今日のゴール
- Write-Ahead Log(WAL)の概念を理解する
- Nindaの永続化機能を使いこなす
- クラッシュからの復旧方法を学ぶ
なぜ永続化が必要か
インメモリのタプルスペースは高速ですが、プロセスが終了するとデータが失われます。
| 状況 | インメモリのみ | WAL有効 |
|---|---|---|
| 正常終了 | データ消失 | 復旧可能 |
| クラッシュ | データ消失 | 復旧可能 |
| 電源断 | データ消失 | 復旧可能 |
WALの基本原理
WAL(Write-Ahead Log)は、すべての操作を先にログファイルに記録してからメモリに反映する仕組みです。
ポイント:
- ログ書き込みが完了してからメモリに反映
- クラッシュ時はログを再生して状態を復元
WALの有効化
# WALパスを指定して作成
let manager = newSpaceManager("/tmp/ninda_data.wal")
let ts = manager.space()
# 通常通り操作(自動的に永続化)
await ts.writeAsync(toTuple(strVal("important"), intVal(42)))

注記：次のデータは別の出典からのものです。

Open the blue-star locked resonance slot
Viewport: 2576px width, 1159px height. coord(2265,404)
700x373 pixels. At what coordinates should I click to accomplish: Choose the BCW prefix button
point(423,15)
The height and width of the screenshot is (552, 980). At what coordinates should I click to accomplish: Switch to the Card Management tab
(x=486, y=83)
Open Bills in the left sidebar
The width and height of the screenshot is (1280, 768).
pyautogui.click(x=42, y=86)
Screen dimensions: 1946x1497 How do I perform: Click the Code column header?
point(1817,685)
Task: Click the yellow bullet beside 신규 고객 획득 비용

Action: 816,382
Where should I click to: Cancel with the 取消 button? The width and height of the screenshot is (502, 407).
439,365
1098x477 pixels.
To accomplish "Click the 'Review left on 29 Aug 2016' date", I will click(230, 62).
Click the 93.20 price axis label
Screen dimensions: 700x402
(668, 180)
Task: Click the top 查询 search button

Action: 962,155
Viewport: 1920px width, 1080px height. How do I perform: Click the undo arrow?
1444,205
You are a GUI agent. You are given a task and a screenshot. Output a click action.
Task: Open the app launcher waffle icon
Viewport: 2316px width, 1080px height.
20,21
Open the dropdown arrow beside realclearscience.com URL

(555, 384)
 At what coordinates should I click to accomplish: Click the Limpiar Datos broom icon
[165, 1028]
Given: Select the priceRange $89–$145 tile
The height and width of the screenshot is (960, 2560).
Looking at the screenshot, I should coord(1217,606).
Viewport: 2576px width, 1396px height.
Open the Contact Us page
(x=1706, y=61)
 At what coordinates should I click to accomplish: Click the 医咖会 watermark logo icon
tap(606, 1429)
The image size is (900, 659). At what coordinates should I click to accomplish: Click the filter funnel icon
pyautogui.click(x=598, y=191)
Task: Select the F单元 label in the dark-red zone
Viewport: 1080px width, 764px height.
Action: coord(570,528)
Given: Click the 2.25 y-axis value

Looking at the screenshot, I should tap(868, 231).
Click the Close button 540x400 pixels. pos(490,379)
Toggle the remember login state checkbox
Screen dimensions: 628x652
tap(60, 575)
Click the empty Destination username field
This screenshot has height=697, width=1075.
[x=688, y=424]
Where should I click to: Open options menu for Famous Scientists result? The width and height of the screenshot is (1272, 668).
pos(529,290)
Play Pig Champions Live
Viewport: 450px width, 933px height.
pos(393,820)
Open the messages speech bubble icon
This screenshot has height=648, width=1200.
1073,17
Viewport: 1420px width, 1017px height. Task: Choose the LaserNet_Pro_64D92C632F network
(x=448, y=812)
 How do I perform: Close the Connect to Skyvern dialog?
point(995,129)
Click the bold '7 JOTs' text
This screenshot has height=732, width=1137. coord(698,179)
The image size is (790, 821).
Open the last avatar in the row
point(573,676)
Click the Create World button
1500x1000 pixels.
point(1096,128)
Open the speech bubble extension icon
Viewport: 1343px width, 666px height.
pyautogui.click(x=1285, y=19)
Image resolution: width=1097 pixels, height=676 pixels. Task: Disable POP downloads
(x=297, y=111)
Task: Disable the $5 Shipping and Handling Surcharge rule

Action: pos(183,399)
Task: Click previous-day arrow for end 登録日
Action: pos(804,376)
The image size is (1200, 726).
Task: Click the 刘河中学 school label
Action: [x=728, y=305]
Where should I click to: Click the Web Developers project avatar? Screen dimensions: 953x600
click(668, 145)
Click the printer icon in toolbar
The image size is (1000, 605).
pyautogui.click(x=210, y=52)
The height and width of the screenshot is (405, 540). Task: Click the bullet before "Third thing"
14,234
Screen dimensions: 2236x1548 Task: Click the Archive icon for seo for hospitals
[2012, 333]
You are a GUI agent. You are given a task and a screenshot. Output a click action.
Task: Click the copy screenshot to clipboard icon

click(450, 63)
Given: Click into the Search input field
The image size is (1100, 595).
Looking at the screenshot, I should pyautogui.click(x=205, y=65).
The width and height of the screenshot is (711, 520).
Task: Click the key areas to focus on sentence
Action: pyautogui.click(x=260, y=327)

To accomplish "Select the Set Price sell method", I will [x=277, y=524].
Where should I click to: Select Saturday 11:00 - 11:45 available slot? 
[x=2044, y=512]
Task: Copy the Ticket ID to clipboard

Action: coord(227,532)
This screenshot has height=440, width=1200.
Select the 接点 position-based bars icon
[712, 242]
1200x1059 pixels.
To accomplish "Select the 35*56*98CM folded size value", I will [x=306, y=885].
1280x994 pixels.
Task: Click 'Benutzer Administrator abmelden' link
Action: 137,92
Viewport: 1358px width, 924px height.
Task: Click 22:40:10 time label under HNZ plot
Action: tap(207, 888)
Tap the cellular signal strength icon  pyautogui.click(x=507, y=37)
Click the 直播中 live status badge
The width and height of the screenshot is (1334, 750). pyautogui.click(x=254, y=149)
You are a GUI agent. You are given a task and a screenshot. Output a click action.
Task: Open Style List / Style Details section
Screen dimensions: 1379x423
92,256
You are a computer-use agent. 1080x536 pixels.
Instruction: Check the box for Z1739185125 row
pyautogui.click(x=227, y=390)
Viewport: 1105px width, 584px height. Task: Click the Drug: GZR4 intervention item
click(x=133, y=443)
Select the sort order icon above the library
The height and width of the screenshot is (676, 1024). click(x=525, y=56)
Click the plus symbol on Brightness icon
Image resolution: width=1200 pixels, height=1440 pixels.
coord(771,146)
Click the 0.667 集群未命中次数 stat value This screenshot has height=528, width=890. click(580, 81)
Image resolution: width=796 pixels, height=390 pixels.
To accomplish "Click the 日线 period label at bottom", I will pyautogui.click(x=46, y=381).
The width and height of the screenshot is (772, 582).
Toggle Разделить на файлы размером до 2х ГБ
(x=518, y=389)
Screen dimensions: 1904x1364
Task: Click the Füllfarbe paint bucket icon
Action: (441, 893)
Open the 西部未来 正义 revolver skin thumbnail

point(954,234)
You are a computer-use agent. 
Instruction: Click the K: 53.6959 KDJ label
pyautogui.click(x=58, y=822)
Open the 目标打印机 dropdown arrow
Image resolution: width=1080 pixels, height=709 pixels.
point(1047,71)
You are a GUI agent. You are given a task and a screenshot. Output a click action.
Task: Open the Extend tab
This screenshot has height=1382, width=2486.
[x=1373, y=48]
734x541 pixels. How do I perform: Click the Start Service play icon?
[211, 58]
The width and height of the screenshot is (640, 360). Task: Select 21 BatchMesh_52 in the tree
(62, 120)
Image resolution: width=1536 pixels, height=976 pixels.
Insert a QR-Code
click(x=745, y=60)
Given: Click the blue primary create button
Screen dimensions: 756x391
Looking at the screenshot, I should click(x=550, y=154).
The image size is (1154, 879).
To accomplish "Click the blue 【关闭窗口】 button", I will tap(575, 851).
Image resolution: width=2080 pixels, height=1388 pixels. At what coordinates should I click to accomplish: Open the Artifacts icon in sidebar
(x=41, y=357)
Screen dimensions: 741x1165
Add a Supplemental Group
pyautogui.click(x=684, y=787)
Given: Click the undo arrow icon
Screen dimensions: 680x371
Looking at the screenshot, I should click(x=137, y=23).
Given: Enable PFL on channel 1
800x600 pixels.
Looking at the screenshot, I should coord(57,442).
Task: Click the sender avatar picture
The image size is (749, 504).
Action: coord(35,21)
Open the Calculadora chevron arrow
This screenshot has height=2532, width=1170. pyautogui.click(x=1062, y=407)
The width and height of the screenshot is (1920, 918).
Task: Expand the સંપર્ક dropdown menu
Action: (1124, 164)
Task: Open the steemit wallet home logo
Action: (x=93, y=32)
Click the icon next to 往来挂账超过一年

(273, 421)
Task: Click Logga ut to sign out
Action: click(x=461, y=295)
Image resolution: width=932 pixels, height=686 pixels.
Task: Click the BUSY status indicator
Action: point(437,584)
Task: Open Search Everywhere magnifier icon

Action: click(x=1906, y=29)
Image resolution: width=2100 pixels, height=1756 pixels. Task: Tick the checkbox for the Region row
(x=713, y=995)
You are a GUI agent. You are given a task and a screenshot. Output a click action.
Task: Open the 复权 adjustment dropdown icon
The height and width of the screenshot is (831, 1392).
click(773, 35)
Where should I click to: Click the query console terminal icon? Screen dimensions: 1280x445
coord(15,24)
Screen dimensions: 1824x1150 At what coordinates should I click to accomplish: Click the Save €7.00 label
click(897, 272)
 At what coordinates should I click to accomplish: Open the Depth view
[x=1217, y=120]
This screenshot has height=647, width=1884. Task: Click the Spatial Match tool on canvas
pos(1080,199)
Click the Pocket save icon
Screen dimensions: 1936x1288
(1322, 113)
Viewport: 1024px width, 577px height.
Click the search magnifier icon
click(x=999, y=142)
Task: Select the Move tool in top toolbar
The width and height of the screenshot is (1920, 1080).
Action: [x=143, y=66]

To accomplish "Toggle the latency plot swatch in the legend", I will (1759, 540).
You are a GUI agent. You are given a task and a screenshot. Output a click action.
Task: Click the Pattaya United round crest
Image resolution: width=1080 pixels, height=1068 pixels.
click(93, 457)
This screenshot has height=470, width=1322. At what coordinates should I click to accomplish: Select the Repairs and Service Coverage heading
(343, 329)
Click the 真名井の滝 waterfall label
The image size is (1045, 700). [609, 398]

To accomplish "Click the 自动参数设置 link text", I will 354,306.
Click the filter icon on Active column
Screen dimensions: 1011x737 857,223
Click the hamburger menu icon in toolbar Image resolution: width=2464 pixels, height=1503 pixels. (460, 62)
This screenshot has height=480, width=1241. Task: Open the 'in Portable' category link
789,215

# 明示的にフラッシュ(バッファをディスクに書き出し)
manager.flush()
# シャットダウン
manager.shutdown()
WALなしとの比較
# WALなし(テスト用、高速だがデータ消失のリスク)
let manager = newSpaceManager()
# WALあり(本番環境推奨)
let manager = newSpaceManager("/var/lib/ninda/data.wal")
復旧プロセス
再起動時、WALから自動的にデータが復元されます。
# 1回目のセッション
let manager1 = newSpaceManager("/tmp/test.wal")
await manager1.space().writeAsync(toTuple(strVal("data"), intVal(100)))
manager1.shutdown()
# 2回目のセッション(復旧)
let manager2 = newSpaceManager("/tmp/test.wal")
let result = await manager2.space().tryReadAsync(pattern)
# → 前回のデータが復元されている
WALエントリ形式
各操作は以下の形式でログに記録されます:
| OpType | 説明 |
|---|---|
walWrite |
タプル書き込み |
walTake |
タプル削除 |
walExpire |
有効期限切れ |
コンパクション
削除されたタプルのログエントリを圧縮してディスク使用量を削減します。
# 大量のデータを書き込み → 削除
for i in 1..1000:
await ts.writeAsync(toTuple(strVal("temp"), intVal(i)))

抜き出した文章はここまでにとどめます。